I have a very basic question about the exterior derivative of differential forms and de Rham complexes. It is very basic, I know that the exterior derivative satisfies $d^2=0$. Knowing that, how is a de Rham complex even possible ?
My definition of a de Rham complex is the following : Let $M$ be a manifold of dimension $n$, the de Rham complex is the following chain : $$ 0 \xrightarrow[]{d} \Omega ^{0}(M) \xrightarrow[]{d} \Omega ^{1}(M) \xrightarrow[]{d} ... \xrightarrow[]{d} \Omega ^{m}(M) \xrightarrow[]{d} 0 $$
My question : since $d^2 =0$, shouldn't we always have that $\Omega ^2 (M) = 0$ ?

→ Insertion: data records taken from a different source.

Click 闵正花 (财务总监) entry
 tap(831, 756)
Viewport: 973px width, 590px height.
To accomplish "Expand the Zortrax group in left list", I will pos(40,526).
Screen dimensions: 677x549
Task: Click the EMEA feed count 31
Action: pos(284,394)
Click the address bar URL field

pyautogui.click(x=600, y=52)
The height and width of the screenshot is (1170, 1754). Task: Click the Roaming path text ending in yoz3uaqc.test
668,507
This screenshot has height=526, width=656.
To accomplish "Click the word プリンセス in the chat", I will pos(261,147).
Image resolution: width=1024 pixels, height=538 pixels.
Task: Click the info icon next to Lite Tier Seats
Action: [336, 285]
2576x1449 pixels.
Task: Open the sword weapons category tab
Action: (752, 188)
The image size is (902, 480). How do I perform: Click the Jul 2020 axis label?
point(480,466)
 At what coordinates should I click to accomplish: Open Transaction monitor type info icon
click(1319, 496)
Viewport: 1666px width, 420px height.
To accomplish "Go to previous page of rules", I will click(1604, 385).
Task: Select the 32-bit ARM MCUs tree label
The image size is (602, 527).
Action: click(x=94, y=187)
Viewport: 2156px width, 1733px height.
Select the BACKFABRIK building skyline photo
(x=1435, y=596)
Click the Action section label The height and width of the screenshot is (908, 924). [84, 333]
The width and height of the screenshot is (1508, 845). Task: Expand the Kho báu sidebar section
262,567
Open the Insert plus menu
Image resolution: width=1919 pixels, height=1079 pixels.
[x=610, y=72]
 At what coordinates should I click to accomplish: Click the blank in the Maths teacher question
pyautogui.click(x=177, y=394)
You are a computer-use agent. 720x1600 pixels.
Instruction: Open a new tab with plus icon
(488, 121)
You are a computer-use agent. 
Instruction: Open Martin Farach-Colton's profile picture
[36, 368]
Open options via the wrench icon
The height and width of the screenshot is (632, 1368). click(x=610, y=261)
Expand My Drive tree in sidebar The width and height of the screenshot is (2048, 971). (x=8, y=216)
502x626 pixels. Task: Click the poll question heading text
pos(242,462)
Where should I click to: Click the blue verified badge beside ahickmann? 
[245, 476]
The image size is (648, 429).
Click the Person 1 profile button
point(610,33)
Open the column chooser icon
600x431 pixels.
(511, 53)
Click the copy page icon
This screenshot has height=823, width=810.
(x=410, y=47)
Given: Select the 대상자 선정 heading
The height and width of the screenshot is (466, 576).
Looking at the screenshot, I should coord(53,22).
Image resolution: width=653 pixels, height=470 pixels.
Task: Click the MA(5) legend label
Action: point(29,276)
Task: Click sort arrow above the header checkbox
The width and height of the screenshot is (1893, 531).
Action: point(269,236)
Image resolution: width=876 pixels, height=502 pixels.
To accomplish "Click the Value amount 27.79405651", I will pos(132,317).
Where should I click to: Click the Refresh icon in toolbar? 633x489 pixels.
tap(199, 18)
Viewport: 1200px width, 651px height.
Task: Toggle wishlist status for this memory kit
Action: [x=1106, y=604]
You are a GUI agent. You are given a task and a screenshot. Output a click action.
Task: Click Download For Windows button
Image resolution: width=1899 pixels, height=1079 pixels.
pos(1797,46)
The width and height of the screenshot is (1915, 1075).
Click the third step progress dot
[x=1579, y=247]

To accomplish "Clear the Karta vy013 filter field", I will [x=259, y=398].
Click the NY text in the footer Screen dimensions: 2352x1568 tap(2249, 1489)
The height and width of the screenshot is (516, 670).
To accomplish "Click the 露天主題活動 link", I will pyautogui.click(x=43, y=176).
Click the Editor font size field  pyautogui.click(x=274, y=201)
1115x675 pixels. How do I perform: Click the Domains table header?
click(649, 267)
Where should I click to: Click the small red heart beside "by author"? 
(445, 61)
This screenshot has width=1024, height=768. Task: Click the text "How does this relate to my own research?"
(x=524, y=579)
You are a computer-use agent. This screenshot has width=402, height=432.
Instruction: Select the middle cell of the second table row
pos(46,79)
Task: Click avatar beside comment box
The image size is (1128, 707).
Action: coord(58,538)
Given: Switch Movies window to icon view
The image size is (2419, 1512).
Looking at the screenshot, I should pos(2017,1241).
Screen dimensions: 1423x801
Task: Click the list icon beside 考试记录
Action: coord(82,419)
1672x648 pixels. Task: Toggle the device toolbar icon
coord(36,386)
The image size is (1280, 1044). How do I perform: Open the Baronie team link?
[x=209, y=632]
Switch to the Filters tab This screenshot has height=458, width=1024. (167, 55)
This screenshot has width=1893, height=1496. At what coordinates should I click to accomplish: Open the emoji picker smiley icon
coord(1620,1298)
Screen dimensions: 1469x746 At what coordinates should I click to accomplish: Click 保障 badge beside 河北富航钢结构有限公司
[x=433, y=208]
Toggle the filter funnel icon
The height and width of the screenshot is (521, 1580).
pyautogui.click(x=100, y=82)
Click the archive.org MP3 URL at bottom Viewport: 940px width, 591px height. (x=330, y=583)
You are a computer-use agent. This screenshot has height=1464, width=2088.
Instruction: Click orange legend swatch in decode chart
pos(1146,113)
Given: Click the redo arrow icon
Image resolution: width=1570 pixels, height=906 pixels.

Thank you very much for your help
$\Omega^2(M)$ is the space of all the differential $2$-forms on $M$. You have $d(\Omega^1(M))\subseteq\Omega^2(M)$ and $d^2(\Omega^0(M))\subseteq d(\Omega^1(M))\subseteq\Omega^2(M)$. As you said, $d^2(\Omega^0(M))=\{0\}$, but there's no reason why $d^2(\Omega^0(M))$ would be equal to $\Omega^2(M)$.